--- Dataset entries Enclosed Below ---

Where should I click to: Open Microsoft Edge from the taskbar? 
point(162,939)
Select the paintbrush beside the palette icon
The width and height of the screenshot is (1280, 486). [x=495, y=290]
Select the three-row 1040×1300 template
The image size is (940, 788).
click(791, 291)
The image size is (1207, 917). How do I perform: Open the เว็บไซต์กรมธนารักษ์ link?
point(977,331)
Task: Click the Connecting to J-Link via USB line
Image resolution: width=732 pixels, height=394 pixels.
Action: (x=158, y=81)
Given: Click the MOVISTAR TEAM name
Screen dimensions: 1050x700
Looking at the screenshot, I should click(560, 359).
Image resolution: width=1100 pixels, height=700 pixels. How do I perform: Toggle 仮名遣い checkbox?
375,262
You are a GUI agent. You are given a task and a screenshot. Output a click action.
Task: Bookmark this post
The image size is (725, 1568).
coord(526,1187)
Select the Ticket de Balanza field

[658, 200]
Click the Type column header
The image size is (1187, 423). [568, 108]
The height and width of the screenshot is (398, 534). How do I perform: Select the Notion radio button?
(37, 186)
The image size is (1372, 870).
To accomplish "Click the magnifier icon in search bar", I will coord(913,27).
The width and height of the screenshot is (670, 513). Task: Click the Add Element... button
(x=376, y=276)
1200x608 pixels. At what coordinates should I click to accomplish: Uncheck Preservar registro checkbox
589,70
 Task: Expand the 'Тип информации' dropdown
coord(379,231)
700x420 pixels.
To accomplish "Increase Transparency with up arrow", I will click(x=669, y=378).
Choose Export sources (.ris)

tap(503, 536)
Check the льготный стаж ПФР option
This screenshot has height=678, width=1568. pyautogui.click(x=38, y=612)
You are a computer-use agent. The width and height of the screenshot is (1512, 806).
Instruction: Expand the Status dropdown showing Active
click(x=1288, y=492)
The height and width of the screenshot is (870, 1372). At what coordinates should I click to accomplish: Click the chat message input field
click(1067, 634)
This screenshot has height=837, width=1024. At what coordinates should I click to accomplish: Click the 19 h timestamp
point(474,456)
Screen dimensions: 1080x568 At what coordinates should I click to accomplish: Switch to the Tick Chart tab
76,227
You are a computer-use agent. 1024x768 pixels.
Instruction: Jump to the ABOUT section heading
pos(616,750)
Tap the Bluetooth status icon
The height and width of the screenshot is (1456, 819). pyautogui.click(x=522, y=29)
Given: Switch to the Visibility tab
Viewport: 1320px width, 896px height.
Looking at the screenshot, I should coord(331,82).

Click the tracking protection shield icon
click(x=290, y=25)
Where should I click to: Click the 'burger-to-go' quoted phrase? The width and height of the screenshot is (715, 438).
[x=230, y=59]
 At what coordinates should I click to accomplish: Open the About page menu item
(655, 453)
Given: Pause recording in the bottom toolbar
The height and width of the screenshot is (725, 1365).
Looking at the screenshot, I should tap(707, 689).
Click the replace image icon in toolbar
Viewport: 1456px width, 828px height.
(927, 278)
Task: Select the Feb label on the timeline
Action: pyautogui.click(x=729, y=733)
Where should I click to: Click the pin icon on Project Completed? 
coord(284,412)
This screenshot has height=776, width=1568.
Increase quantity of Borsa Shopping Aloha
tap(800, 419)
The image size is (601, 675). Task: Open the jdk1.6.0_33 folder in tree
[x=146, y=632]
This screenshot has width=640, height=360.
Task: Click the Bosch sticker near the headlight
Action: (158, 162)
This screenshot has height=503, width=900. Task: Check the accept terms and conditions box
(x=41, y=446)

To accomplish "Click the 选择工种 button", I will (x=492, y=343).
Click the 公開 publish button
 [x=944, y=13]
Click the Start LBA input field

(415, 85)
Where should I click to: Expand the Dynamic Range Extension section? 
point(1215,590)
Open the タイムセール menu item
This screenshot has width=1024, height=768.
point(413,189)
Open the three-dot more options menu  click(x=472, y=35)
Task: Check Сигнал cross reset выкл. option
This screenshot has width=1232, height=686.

--- End of Enclosed Dataset entries ---

• Your goal
Look through the entries above; copy every line holding the string "computer".

• Problem solution
You are a computer-use agent. The width and height of the screenshot is (1512, 806).
You are a computer-use agent. 1024x768 pixels.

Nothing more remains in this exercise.